SENIOR CITIZENS OF YESTERYEAR

I think that “frumpy frocks” is basically about what it was like to be a senior citizen in the 1930s, including dates a little earlier and somewhat later. I have not studied the era in depth, so I make observations on the basis of my photos and letters. In the early 1930s, Social Security was being discussed but hadn’t happened yet. Jack poked fun at the concept; Ina didn’t think a national old age pension would ever happen. People were poor in the Depression Era.

When I was a little girl, I saw my aunts as very old-fashioned. Their dresses weren’t stylish, even when new. Their hair was still kinked in curls that had relaxed somewhat in the world I saw around me. When LJ was born, I was not yet six, and my mother told me that I would be “Aunt Kathy.” I said no – I didn’t want to be his aunt; I would be a grandma with her. It took some time to convince me that being an aunt would not make me like Aunt Lynn or Aunt Ethel. I hasten to add that they were dear people; I just didn’t want to be like them.

I have thoroughly enjoyed reading and presenting “my Ina character,” and I phrase it that way because in her letters a warmth comes through which was probably borne of her love for my dad. She passed away when I was eight and I did not have a positive relationship with her. If she loved me, she didn’t let me know, and I felt rather guilty for my lack of feeling for her. When I was a young adult, I said to my mother, “Grandma Dobson didn’t like me, did she?” Mother did not look up for a minute, so I knew I had touched the truth. Mother said, “It wasn’t that. She just couldn’t hear you.” Eventually we discussed this again, and Mother said, “I never understood. How hard would it have been for her to put her arm around you when you kissed her cheek?” It must have been hurtful to my dad, and I always felt I was to blame. I never discussed this relationship with him, and I’m not going to waste time regretting that. Perhaps it was best.
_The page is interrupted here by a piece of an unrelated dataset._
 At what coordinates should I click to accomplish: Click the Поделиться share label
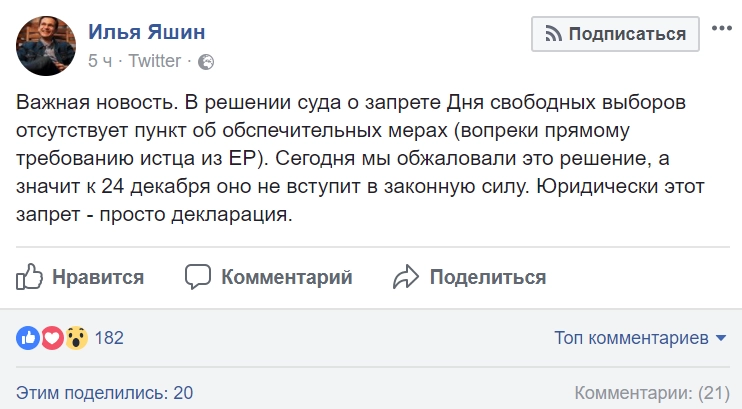click(x=487, y=277)
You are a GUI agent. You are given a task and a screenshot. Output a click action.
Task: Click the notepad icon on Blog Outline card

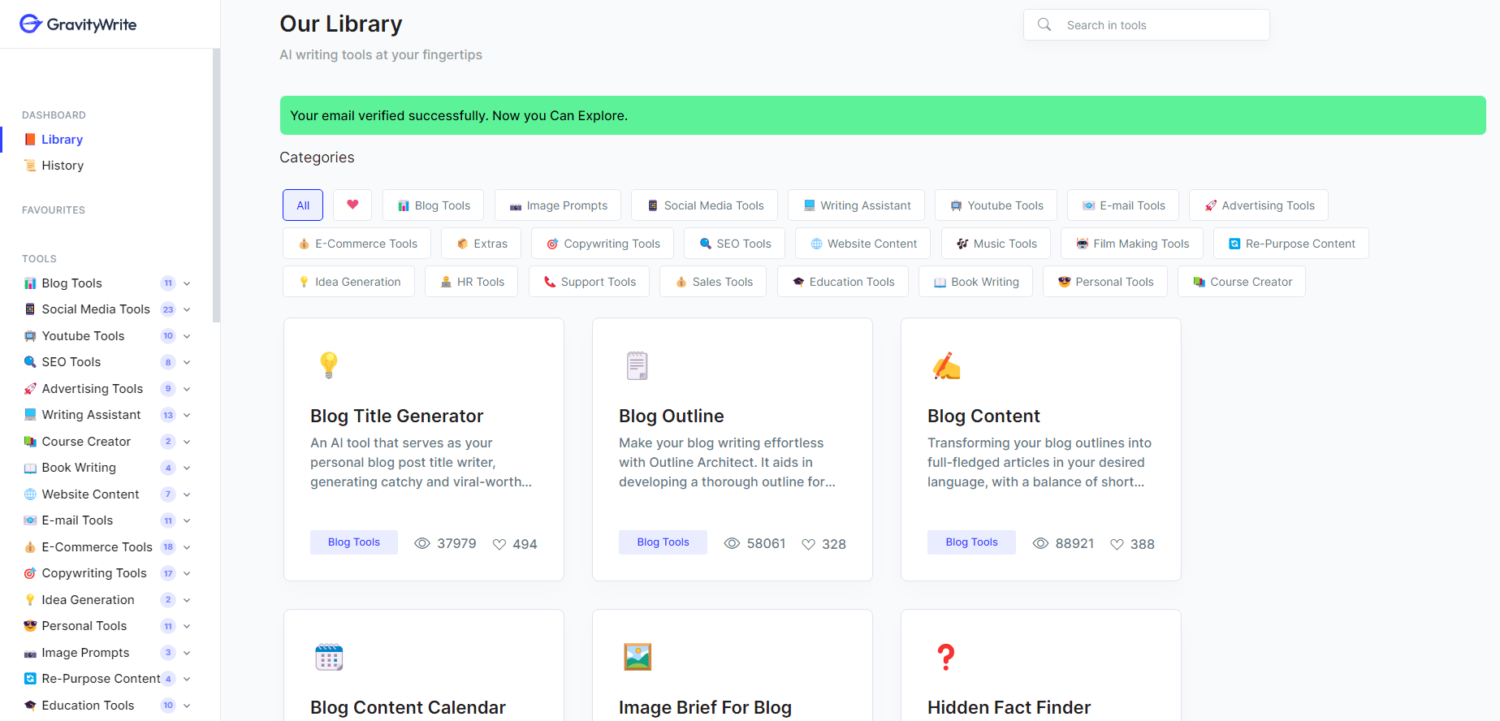click(637, 366)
Though I didn’t talk about it much, all the while we worked on the farmhouse – Ina’s dream house in her day – it was difficult to think that this house was my house. I knew the Ina of my childhood would not necessarily be pleased. When I began reading and sharing her letters, I realized that I needed to drop my childish feelings. Perhaps my dad saved those letters because of the depth of character and caring that came out. So, I call her “Ina” and she is someone I never knew.
[This photo of Grandma Ina Dobson with her granddaughter, Kathy, and great-granddaughter, Patty, was taken at Christmastime, 1952, when I was two. Patty was two years older than I.]

4 comments:

Hallie said...

You know, life on a farm had to be EXHAUSTING. At the end of her life, I would imagine G-ma Ina had to have been tired. Living in that cold house alone without the amenities of the time was surely tiring as well. It's probably true that she couldn't hear you, but it's also probably true that she didn't have the patience for young children after such a hard farm life.
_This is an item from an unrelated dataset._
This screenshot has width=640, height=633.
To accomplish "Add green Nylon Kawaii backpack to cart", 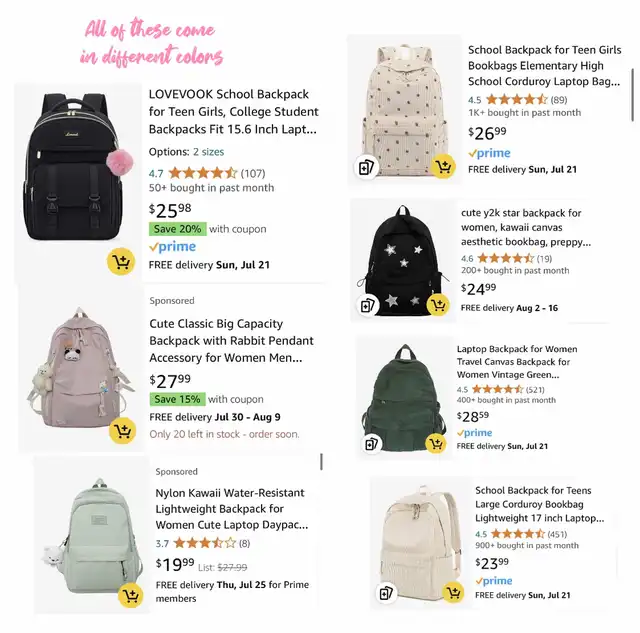I will pyautogui.click(x=131, y=595).
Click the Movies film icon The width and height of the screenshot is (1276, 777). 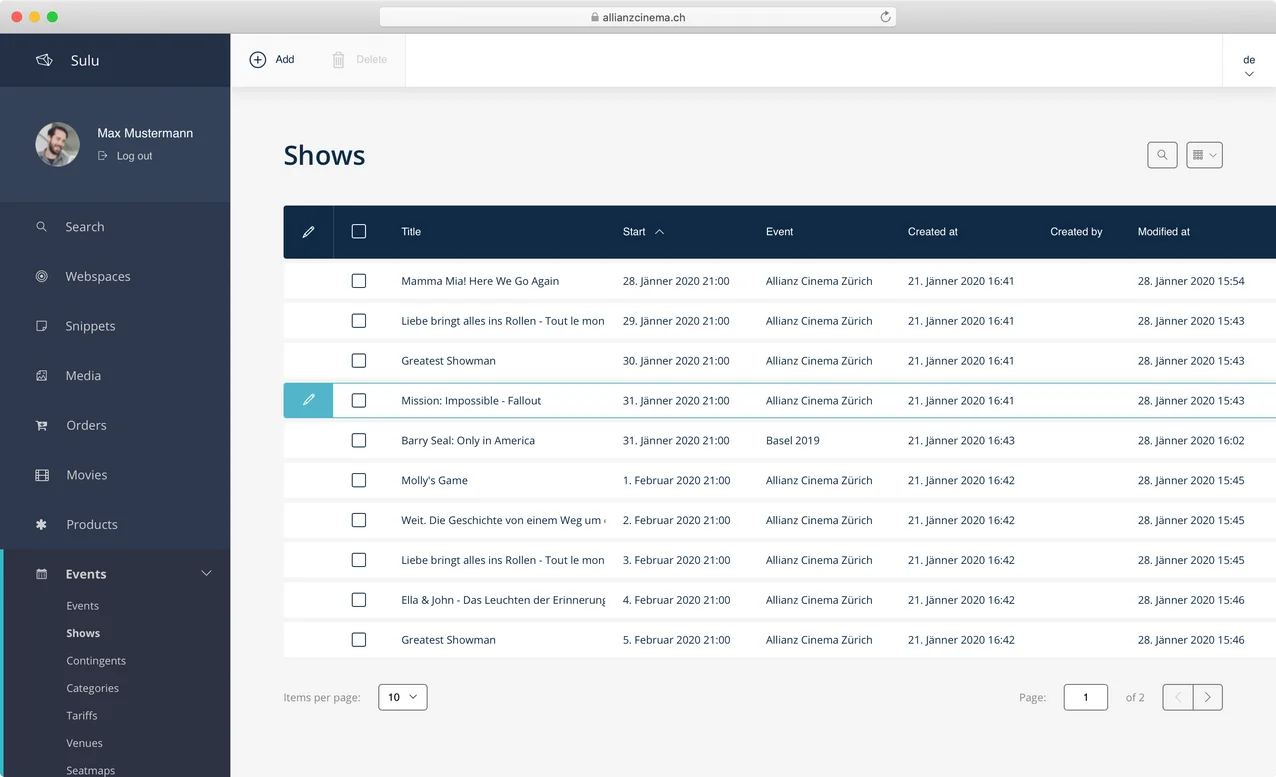click(41, 474)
I like that photo. You are so cute!

Anonymous said...

I don't think it's at all true that she'd be unpleased either. You're a mature woman today of discriminant pragmatic taste, much in keeping, I think, with your ancestry. You're children are the final progeny of Ina's, all other lines are dead, or will be. It's right and it's fitting that it should be yours. You honor her in your thoughts and your actions, few of her generation are so well remembered or even ever thought about anymore.
Even if she didn't like you then, I'm sure she would now. Tickeled pink, in fact, that her home is still in family hands and that they remember her.
Is it possible that she didn't like you mother much, and there was some transference of distaste? Grandma was a bit of a premadona, though I loved here dearly, and Ina might have thought her a bit assuming, she could be stuck up. Perhaps especially to a simple farm wife who's family didn't have the good fortune of your mothers family in those hard years of the depression. Jealousy? You were much you mothers daughter, but I think your grip on reality is better now than her's ever was, and perhaps, while you were you mothers little girl you're now your grandmothers girl to a greater degree. -mvw

Kathy said...

It’s certainly one of my goals to know more about my family and the factors that influenced their lives – especially those of Ina’s generation. It isn’t just the character of the people and it isn’t just history. I want to know about life in that time. There must be a word for this study but I don’t know what it is. I could liken it to a PBS documentary. I think the availability of photographs to the study of people has made it seem so much warmer.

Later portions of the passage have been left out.